A good new biography of Lange was recently published and would have been easily available had Noah Jennings bothered to fact check his own story rather than just accepting the myth that fit his preconception.
During the Great Depression, the photographer responsible for the powerful picture above, Dorothy Lange, completed an extraordinary body of work devoted entirely to share croppers suffering from lost farms. She gave her pictures to any paper that would take them because it was that important to her that people saw what was happening. That's some role model, right?We can all agree with Jennings that it is a good role model. But his Lange is a mythal figure. Not only was her FSA work in the public domain, but Lange's photography covered a wider range of subject matter than indicated. Her very urban White Angel Bread Line is equally iconic of the Great Depression.

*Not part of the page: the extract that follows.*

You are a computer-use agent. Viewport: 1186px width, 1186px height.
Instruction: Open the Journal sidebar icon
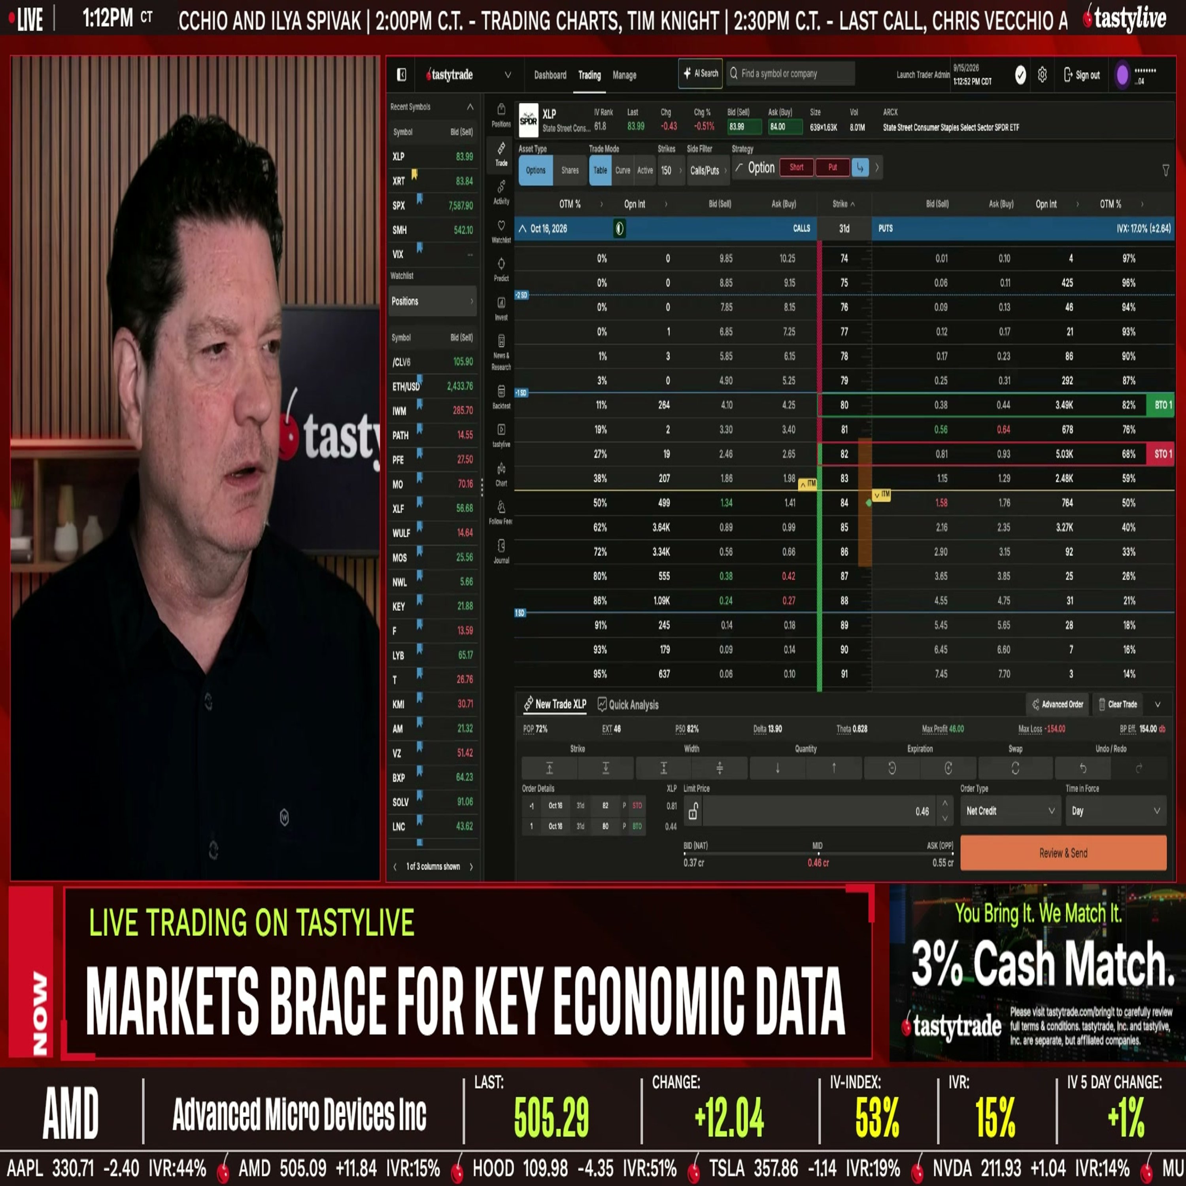coord(501,551)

Here is the plight of the citizen journalist. It does not pay. It may lead to other things, just as every photographer mentioned above went on to greater fame, if not fortune. So, what we too often get is a flood of poorly written, invective laden prose supported by a series of links to whatever one finds on the internet that the writer believe someone else had researched. True investigative journalism is rare, and where it does exists, has very few readers.
It is so much easier to voice ones opinion than to research, document and report original material. The archetype of good, knowledgeable, investigative journalism on the internet is the Atlantic Yards Report, where Norman Oder has been a major pain in the ass to developer Bruce Ratner, Brooklyn Borough President Martie Markowitz and particularly to the NY Times whose every story on this issue is subjected to Oder's scrutiny and evaluated by his obviously higher standards of journalism. The are very, very few Norman Oder's around.
Jennings has a valid point. Homelessness is not adequately covered in print. It is seasonally covered by television with stories on food bank needs and Christmas turkeys. But the reality rarely seeps through and never in the manner that Lange caught the fact of poverty in her stark black-and-white images. Such a message did not need the creation of a mythical Lange.